Der ungarische Staat hat sein Interesse an den Strabag-Anteilen an der Raab-Oedenburg-Ebenfurter Eisenbahn AG (ROeEE/GySEV; kurz: Raaberbahn) bekundet. Ungarn hält derzeit 65,64 % der Anteile, Österreich 28,24 % und die Strabag 6,12 %. Nun möchte Ungarn der Strabag die Anteile abkaufen, womit es zumindest die Zweidrittelmehrheit hätte und in der Hauptversammlung auch Beschlüsse gegen den Willen Österreichs fassen könnte. Österreich will das verhindern, und sollte die Strabag tatsächlich verkaufen, hätte Österreich ein Vorkaufsrecht. Für die Republik Österreich ist ein Verkauf ihrer eigenen Anteile auch ausgeschlossen, heißt es aus dem Klimaschutzministerium. Die Raaberbahn spiele im öffentlichen Verkehr im Burgenland eine wichtige Rolle und Ziel sei es, einen guten, verlässlichen und klimafreundlichen öffentlichen Verkehr sicherzustellen.
Seitens des Ministeriums wisse man, dass der ungarische Verkehrsminister Interesse daran hat. Ungarn versucht seit einiger Zeit mehr Einfluss auf den österreichischen Streckenteil zu bekommen. So wurde die Vizedirektorin Hanna Dellemann von ihrem Vorstandsmandat abgezogen, mit der Begründung, sie hätte sich zu sehr um Österreich und zu wenig um die GySEV in Ungarn gekümmert. Österreich hat dagegen beim Gericht in Györ/Raab eine Klage eingebracht und werde die Abberufung nicht hinnehmen.
In der Tat wurde sehr viel in das Netz und die Züge in Österreich investiert, und die Verbindungen wurden mit dem neuen Fahrplanjahr weiter ausgebaut. In Ungarn wird seit Jahren jedoch ebenso in neue Fahrzeuge und Streckenelektrifizierungen investiert, und ab dem Fahrplanwechsel im Dezember 2023 übernahm die GySEV den Personenverkehr auf den Strecken Pápa – Csorna und Zalaegerszeg – Rédics von MÁV-Start, welche diese aufgrund von Fahrzeugmangel sonst nicht mehr bedient und stillgelegt hätte.
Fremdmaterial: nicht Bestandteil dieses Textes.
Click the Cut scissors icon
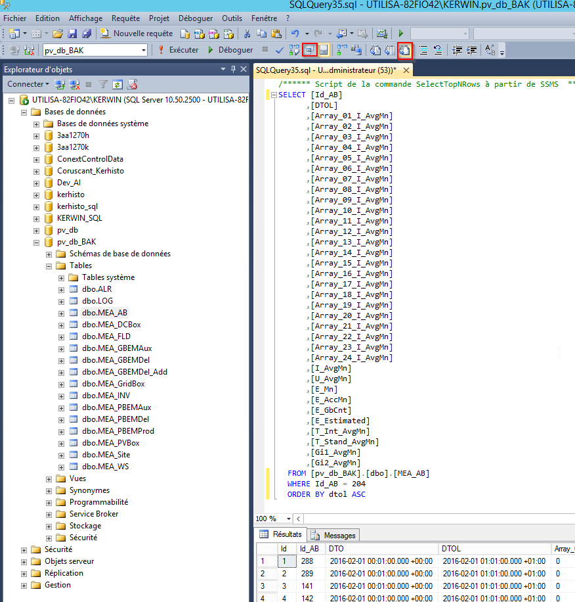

Es wird in Fachkreisen diskutiert, was die Gründe für die beabsichtigte Übernahme sein könnten, und da die GySEV in Ungarn als Vorzeigebetrieb gilt, dürften folgende am wahrscheinlichsten sein:
- Ausweitung des Personenverkehrs auf ganz Transdanubien, da man die MÁV zwar nicht abwickeln kann, aber so deren Verluste schadlos minimieren könnte
- Übernahme von GYSEV CARGO, um wieder ein staatliches Güterverkehrsunternehmen zu haben, welches man mit der 2010 erfolgten Privatisierung von MÁV Cargo (heute als Rail Cargo Hungaria (RCH) Teil der ÖBB) „verspielt“ hat.